▸ Text excerpt
A fourth group was listening to the responses of the first three, but did not seem to be engaged by the heavily theoretical discourse. A few of them began to look across the table, and in an act of compassion, noticed that even though they could not feed themselves, they could feed the person across the table. In an act of freely choosing to feed the other first, of letting go of the resentment about not being able to “do it for myself,” they began to feed one another. At once, agape was discovered in freedom, while their very real need to eat was satisfied.

This parable reveals a key insight into suffering, namely, that “empathy has reasons that negative theorizing knows not of.” The first three groups had all assumed that weakness and vulnerability were essentially negative, and because of this, they assumed that either God had made a mistake or He was defective in love. Their preoccupation with the negativity of weakness distracted them from discovering, in that same weakness, the positive, empathetic, compassionate responsiveness to the need of the other which grounds the unity and generativity of love. This lesson holds the key not only to the meaning of suffering but also to the life and joy of agape.

The experience of the fourth group at the table reveals by God would create us into an imperfect world – because the imperfection of the human condition leads to weakness and vulnerability, and this weakness and vulnerability provide invaluable assistance in directing us toward empathy and compassion, and even in receiving the empathy and compassion from another.

As I've noted in past posts, weakness and vulnerability are not required for empathy and compassion, for many people will find empathy and compassion to be their own reward. They will see the positivity of empathy and compassion as good for both others and themselves.

[Saved entries]

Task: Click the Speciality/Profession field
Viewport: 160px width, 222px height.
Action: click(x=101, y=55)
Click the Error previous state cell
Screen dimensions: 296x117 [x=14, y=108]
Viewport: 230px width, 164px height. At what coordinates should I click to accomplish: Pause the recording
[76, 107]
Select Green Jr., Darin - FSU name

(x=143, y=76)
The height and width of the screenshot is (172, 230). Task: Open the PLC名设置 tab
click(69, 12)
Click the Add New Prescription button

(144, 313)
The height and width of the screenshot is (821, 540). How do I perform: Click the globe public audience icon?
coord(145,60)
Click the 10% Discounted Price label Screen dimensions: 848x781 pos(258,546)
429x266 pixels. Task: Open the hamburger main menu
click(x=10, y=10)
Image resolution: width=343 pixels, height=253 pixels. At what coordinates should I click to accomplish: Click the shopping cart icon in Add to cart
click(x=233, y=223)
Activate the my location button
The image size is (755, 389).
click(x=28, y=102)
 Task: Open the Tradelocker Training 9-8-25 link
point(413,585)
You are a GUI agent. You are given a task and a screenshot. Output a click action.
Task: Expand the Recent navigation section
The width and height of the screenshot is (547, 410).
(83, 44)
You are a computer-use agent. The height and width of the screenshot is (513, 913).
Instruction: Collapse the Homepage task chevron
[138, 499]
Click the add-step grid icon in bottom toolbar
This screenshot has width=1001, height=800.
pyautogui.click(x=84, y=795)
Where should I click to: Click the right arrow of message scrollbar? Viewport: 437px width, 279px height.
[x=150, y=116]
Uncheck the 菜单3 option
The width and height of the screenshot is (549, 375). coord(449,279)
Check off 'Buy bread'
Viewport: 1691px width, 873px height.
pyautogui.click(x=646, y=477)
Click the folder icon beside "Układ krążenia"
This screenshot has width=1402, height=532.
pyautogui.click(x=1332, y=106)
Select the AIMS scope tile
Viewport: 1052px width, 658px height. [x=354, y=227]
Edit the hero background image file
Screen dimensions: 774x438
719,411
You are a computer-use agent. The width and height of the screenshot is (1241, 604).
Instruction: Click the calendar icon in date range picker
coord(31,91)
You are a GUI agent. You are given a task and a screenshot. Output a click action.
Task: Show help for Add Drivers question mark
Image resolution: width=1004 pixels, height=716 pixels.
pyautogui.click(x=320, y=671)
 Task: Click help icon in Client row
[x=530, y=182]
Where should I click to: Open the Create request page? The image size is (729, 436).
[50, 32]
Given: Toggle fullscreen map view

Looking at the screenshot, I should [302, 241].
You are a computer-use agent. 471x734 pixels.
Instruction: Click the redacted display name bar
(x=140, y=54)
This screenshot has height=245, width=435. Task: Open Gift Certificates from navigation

▸ Exercise instructions
Revise the parable passage from "A fourth group" up to and including "eat was satisfied.", replacing "resentment" with "bitterness". The listing bears no relation to the parable passage.

▸ Completed task
A fourth group was listening to the responses of the first three, but did not seem to be engaged by the heavily theoretical discourse. A few of them began to look across the table, and in an act of compassion, noticed that even though they could not feed themselves, they could feed the person across the table. In an act of freely choosing to feed the other first, of letting go of the bitterness about not being able to “do it for myself,” they began to feed one another. At once, agape was discovered in freedom, while their very real need to eat was satisfied.